— START PROVIDED DATA —

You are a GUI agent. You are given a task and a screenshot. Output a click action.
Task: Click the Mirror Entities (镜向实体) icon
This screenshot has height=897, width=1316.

— END PROVIDED DATA —
— START PROVIDED DATA —

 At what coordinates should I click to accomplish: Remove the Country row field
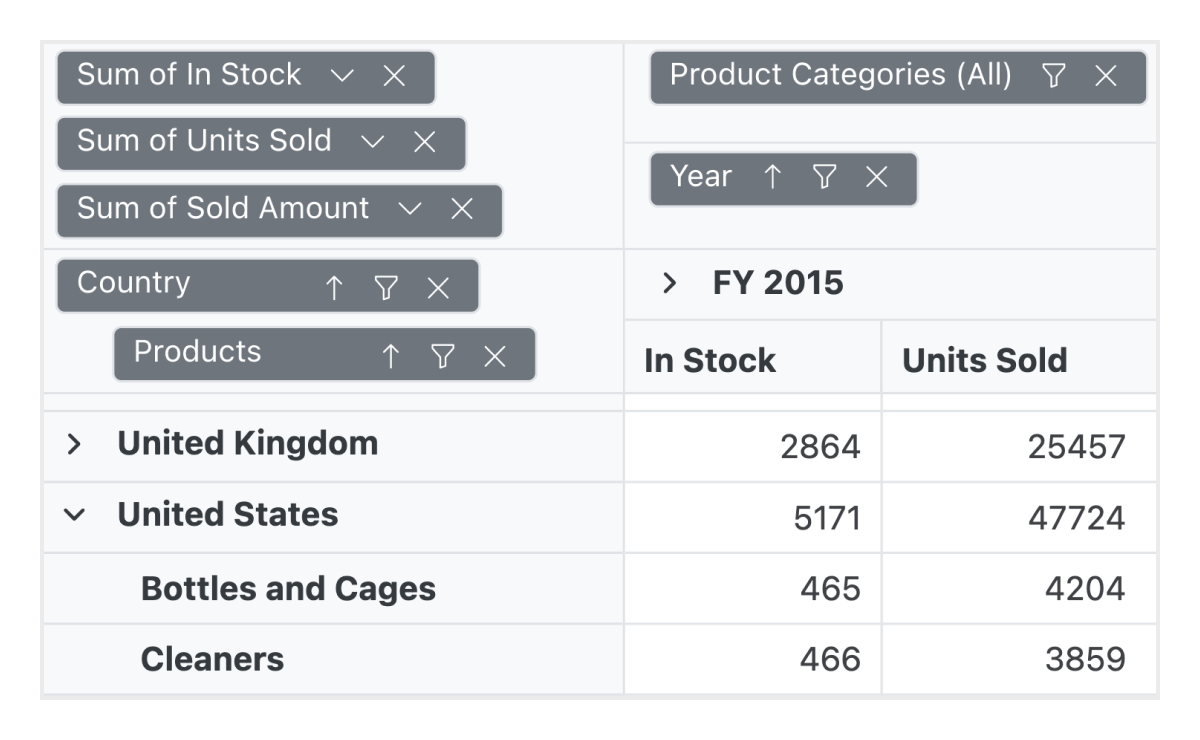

— END PROVIDED DATA —
— START PROVIDED DATA —

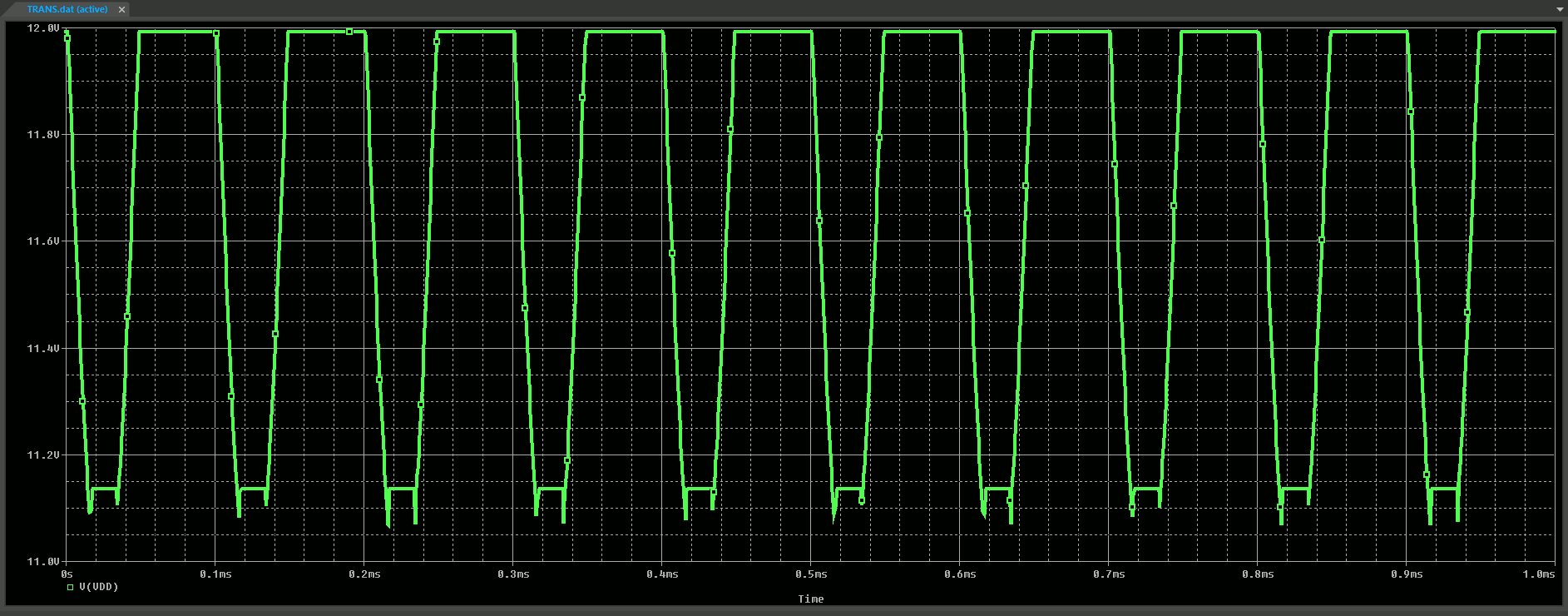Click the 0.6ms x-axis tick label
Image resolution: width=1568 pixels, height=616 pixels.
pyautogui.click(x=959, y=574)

— END PROVIDED DATA —

• _SET PROBLEM_
Reproduce the lines of the listing word for word, starting at the line that contains "Click the 0.6ms x-axis tick label" and ending at the line that contains "pyautogui.click(x=959, y=574)". Omit the pictures from your answer.

• _TASK RESULT_
Click the 0.6ms x-axis tick label
Image resolution: width=1568 pixels, height=616 pixels.
pyautogui.click(x=959, y=574)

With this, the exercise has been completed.